* Assignment *
Only the lines from the top of the data through the line containing "You are a computer-use agent. This" should be duplicated, exactly as they appear.

* Recorded information *
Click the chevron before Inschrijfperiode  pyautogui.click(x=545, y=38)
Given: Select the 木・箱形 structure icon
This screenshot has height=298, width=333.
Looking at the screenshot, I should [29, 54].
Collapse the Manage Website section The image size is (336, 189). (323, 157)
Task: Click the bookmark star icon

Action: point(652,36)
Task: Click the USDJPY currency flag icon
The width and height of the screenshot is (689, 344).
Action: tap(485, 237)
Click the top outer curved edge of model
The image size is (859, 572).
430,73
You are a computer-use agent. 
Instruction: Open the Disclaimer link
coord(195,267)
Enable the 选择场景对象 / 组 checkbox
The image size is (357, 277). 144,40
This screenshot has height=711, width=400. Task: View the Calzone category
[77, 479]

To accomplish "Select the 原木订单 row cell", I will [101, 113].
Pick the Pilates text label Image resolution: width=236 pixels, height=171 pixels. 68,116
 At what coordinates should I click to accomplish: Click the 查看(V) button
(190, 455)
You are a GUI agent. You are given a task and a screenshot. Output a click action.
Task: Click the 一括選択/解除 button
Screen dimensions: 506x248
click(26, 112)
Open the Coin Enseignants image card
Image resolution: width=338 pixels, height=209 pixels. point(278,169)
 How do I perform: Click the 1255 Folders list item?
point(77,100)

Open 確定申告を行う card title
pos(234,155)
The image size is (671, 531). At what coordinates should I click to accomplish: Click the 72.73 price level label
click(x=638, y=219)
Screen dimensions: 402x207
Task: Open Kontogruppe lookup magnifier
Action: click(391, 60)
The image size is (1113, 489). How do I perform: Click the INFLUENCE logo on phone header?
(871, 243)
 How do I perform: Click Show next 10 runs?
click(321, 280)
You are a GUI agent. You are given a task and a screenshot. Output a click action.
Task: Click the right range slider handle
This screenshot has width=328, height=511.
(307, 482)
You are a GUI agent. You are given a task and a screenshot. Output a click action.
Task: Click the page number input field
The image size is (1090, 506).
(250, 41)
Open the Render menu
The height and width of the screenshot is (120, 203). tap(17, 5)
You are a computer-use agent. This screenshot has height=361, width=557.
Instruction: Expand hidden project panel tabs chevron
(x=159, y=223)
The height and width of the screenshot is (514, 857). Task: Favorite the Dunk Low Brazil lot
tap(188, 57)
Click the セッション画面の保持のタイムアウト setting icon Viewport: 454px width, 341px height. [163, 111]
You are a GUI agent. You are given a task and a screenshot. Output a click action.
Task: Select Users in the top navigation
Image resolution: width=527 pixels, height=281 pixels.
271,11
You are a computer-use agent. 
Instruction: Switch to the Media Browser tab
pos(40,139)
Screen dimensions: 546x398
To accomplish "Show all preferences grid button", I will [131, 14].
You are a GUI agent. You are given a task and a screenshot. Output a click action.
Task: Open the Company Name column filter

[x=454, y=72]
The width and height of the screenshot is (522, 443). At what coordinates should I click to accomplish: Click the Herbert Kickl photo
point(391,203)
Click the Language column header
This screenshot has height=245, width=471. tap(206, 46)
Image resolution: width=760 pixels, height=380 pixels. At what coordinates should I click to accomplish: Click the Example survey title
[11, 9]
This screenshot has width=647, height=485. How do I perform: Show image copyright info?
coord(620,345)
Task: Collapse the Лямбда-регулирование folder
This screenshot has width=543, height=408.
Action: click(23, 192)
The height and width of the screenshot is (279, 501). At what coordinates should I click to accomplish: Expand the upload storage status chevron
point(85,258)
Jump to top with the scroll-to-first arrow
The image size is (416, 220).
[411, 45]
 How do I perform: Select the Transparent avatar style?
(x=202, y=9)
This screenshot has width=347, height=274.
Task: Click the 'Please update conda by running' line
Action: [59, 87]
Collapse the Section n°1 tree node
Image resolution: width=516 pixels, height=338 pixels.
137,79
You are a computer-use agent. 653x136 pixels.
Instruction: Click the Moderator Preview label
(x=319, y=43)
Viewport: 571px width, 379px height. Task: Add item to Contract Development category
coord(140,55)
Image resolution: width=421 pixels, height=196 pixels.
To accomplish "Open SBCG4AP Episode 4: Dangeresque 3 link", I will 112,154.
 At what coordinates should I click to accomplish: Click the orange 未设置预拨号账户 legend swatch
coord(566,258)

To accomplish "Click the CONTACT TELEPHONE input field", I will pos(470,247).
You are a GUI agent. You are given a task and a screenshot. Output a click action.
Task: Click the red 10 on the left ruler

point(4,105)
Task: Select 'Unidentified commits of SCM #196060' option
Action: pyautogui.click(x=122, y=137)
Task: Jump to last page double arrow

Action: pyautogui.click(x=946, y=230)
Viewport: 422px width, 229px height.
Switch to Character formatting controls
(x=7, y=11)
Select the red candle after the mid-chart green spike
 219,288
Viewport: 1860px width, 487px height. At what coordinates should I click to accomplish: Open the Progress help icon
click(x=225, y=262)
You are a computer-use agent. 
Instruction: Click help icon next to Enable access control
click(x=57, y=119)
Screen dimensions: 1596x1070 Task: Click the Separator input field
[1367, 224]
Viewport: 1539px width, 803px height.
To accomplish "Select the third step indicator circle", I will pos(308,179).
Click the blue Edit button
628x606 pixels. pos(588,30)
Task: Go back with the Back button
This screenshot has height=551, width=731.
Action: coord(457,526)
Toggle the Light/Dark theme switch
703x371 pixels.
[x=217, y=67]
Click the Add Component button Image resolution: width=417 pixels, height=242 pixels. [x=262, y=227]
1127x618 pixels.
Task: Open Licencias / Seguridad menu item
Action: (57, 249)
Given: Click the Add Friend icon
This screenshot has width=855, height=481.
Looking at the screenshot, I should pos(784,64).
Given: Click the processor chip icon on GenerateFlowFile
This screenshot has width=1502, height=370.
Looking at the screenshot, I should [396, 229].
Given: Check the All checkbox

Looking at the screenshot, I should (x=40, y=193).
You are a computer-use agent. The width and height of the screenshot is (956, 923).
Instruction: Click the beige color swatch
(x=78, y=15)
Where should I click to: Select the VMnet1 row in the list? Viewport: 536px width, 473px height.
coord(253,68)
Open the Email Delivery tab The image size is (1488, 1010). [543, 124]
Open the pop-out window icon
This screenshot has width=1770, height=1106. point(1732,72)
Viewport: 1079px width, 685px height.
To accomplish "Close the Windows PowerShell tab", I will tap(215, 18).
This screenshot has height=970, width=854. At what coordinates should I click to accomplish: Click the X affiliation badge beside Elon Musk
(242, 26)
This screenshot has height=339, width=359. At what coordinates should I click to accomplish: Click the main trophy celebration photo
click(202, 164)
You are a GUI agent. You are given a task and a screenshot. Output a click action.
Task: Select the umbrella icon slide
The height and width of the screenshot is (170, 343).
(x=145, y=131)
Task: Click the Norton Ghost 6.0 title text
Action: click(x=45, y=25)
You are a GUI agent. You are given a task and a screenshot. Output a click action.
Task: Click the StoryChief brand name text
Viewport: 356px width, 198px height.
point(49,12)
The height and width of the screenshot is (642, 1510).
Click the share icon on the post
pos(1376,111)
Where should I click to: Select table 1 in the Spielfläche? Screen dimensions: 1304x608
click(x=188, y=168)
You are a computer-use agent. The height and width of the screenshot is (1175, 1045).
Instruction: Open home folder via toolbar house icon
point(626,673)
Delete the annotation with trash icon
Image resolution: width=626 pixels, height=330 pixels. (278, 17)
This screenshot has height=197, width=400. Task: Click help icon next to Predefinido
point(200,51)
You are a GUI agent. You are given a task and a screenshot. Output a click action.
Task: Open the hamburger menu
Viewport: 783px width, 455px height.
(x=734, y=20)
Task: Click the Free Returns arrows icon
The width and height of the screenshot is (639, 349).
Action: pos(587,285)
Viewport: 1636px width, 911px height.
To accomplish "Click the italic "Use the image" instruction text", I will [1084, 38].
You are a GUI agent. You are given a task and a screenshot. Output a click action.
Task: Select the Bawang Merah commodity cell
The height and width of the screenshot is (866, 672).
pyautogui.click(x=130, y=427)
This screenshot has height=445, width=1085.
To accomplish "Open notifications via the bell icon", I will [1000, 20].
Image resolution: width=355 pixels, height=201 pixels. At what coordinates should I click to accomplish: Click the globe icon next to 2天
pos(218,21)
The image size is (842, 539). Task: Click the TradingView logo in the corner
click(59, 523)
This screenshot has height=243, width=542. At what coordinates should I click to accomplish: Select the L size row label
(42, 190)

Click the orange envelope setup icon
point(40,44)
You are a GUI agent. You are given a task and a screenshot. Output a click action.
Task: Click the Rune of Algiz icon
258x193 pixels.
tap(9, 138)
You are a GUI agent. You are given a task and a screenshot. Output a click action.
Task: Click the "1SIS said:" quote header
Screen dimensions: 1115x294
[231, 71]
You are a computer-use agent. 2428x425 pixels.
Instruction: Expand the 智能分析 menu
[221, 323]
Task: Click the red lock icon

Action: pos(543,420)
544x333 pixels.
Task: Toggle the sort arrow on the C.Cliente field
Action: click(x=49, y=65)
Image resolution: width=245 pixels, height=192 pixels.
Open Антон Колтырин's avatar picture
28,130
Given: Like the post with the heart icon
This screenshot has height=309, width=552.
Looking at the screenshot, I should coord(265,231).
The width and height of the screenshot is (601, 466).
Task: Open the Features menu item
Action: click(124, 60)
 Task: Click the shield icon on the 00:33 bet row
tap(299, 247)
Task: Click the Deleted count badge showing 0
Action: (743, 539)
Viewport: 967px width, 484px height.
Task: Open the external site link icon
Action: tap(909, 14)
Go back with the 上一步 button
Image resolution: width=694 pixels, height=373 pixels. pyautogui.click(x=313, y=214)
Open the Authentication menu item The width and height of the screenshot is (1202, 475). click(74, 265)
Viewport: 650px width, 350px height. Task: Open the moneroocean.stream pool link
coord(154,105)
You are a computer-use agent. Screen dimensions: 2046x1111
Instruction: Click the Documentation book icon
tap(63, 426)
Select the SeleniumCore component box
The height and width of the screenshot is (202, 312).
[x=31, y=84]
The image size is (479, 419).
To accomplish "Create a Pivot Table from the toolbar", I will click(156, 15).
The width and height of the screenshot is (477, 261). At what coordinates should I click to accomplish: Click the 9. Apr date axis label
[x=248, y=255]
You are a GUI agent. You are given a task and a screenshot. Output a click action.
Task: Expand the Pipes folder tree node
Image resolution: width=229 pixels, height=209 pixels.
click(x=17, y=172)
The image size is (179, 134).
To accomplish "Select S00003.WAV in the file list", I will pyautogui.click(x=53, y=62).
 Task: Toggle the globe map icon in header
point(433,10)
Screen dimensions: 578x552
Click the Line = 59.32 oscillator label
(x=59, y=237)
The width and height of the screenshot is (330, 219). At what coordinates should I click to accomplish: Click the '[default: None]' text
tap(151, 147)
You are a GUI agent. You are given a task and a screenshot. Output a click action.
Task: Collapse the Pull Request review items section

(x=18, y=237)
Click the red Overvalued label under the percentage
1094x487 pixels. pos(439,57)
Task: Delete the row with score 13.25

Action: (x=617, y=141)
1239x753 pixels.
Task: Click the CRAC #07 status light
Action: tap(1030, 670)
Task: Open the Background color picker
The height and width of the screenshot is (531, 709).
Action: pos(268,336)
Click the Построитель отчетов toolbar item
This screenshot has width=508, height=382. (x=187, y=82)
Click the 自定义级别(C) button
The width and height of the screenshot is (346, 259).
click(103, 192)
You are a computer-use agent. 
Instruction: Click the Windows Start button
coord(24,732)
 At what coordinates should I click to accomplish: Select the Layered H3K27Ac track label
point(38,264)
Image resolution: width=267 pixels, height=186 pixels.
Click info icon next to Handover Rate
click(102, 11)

* Response area *
Click the chevron before Inschrijfperiode  pyautogui.click(x=545, y=38)
Given: Select the 木・箱形 structure icon
This screenshot has height=298, width=333.
Looking at the screenshot, I should [29, 54].
Collapse the Manage Website section The image size is (336, 189). (323, 157)
Task: Click the bookmark star icon

Action: point(652,36)
Task: Click the USDJPY currency flag icon
The width and height of the screenshot is (689, 344).
Action: tap(485, 237)
Click the top outer curved edge of model
The image size is (859, 572).
430,73
You are a computer-use agent. 
Instruction: Open the Disclaimer link
coord(195,267)
Enable the 选择场景对象 / 组 checkbox
The image size is (357, 277). 144,40
This screenshot has height=711, width=400. Task: View the Calzone category
[77, 479]

To accomplish "Select the 原木订单 row cell", I will [101, 113].
Pick the Pilates text label Image resolution: width=236 pixels, height=171 pixels. 68,116
 At what coordinates should I click to accomplish: Click the 查看(V) button
(190, 455)
You are a GUI agent. You are given a task and a screenshot. Output a click action.
Task: Click the 一括選択/解除 button
Screen dimensions: 506x248
click(26, 112)
Open the Coin Enseignants image card
Image resolution: width=338 pixels, height=209 pixels. point(278,169)
 How do I perform: Click the 1255 Folders list item?
point(77,100)

Open 確定申告を行う card title
pos(234,155)
The image size is (671, 531). At what coordinates should I click to accomplish: Click the 72.73 price level label
click(x=638, y=219)
Screen dimensions: 402x207
Task: Open Kontogruppe lookup magnifier
Action: click(391, 60)
The image size is (1113, 489). How do I perform: Click the INFLUENCE logo on phone header?
(871, 243)
 How do I perform: Click Show next 10 runs?
click(321, 280)
You are a GUI agent. You are given a task and a screenshot. Output a click action.
Task: Click the right range slider handle
This screenshot has width=328, height=511.
(307, 482)
You are a GUI agent. You are given a task and a screenshot. Output a click action.
Task: Click the page number input field
The image size is (1090, 506).
(250, 41)
Open the Render menu
The height and width of the screenshot is (120, 203). tap(17, 5)
You are a computer-use agent. This screenshot has height=361, width=557.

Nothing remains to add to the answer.